I was fortunate that Ruth L., my second Sponsor, took me on a private and special Anne B. tour in the small village of Chappaqua, NY. Although there have been numerous changes to Chappaqua since Anne and Devoe B. lived there in the 1940s, I felt like I was getting a firsthand experience of walking in Anne B.’s shoes. In addition to my personal passion for Al-Anon history, my visit to Chappaqua enriched one of my past staff assignments as the Archivist of the Al-Anon Family Group Headquarters, Inc., when it was located in the early to mid-1990s in NYC.
It was fortuitous that Ruth L. knew Anne B. personally because they both lived in Chappaqua with their husbands and families. Ruth and Anne also attended the same Al-Anon meeting(s) with Lois.
Our first stop was the house Anne B. and her husband Devoe lived in on Hardscrabble Road. The house in Anne and Devoe’s time was white. When I saw it, it was a reddish brown. Norman Rockwell would have easily been drawn to include it in one of his paintings. It was a small and attractive home with a picket fence on a winding country road.
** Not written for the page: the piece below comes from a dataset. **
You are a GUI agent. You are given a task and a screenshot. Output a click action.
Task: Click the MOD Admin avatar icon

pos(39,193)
The peacefulness of the outside of the home was deceiving due to the difficulty and tumult caused by Devoe’s struggles to maintain sobriety, which he finally was able to sustain after ten years of A.A. membership, along with Bill W. (Lois’s husband and A.A.’s Cofounder) serving as his Sponsor.
Our next stop was what appeared to be the back of an L-shaped red brick strip mall. Ruth pointed out the location of Devoe’s automobile repair shop, gas station, and foreign car salesroom during World War II. Anne B. was the bookkeeper of the businesses and managed the household finances. She single-handedly drew income from the business to maintain their home and family life. Her husband’s drinking at age 30 rapidly progressed into alcoholism. Ruth knew about Devoe’s multiple relapses from Anne and that he was in A.A. for ten years before he could maintain continuous sobriety.
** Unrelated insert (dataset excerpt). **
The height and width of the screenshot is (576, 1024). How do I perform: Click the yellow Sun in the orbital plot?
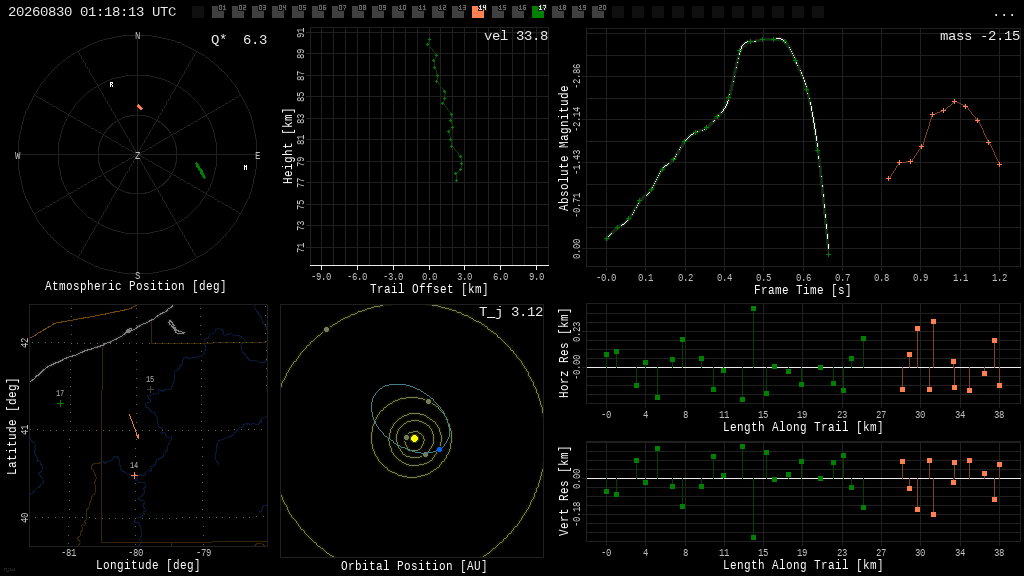(414, 438)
Ruth shared with me that Anne’s isolation at the family businesses suited her shy and introverted nature. It was her office skills, especially with typing and bookkeeping, that made her a well-suited and ideal partner to help Lois W. with the formation and operation of the Clearing House. The Clearing House, which occupied the second floor of Lois and Bill’s home, Stepping Stones, served 87 family groups and overseas contacts in 1951 when it started.
The next and final stop on my tour with Ruth was the Chappaqua train station. It was near Devoe’s businesses. Ruth told me that Lois would get on the train in Bedford Hills with a portable typewriter and Anne would meet her on the train two days each week with office supplies when she boarded the train in Chappaqua. The train let them off at Grand Central Station in New York City. Their first destination was the Old 24th Street A.A. Club House in 1952.
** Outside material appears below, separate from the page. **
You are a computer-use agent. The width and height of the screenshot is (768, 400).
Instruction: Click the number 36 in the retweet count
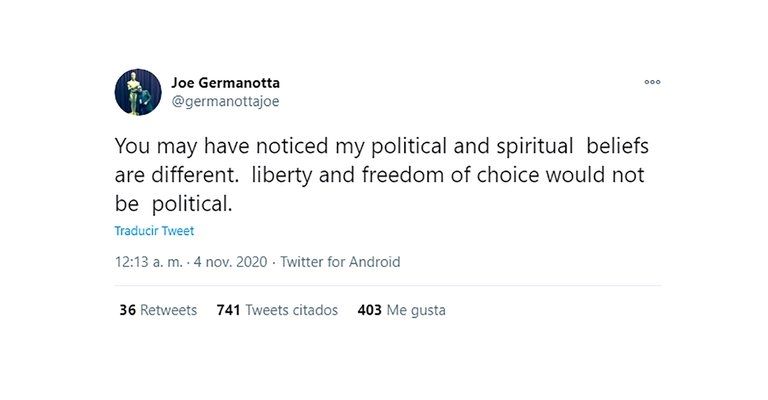click(127, 310)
Lois and Anne felt that more volunteers were needed to handle the growing number of groups and the many requests for information they received. A pool of volunteers would more likely be available in New York City than in Westchester County. So, they moved the Clearing House from Lois and Bill’s home to the second floor of the A.A. Club House. Forty-plus years later, Ruth was still laughing at the nicknames for the Clearing House –“Lois’s Sweatshop” in the summer and “Lois’s Ice Box” in the winter. In 1957, the three-year-old Al-Anon Family Group Headquarters, Inc. moved again from 334 ½ 24th Street to its first real office at 125 East 23rd Street. It remained there until 1971 when a bigger office was needed to service the growing number of Al-Anon and Alateen groups and inquiries for information.
It was a remarkable afternoon that I spent with my Sponsor. Although I had been to Stepping Stones and met Lois multiple times, I felt more connected to Anne B., Al-Anon’s lesser-known co-founder. I also had a deeper respect for Lois and Anne’s teamwork in Al-Anon’s formative years. How lucky I was to have Ruth L. as my Sponsor.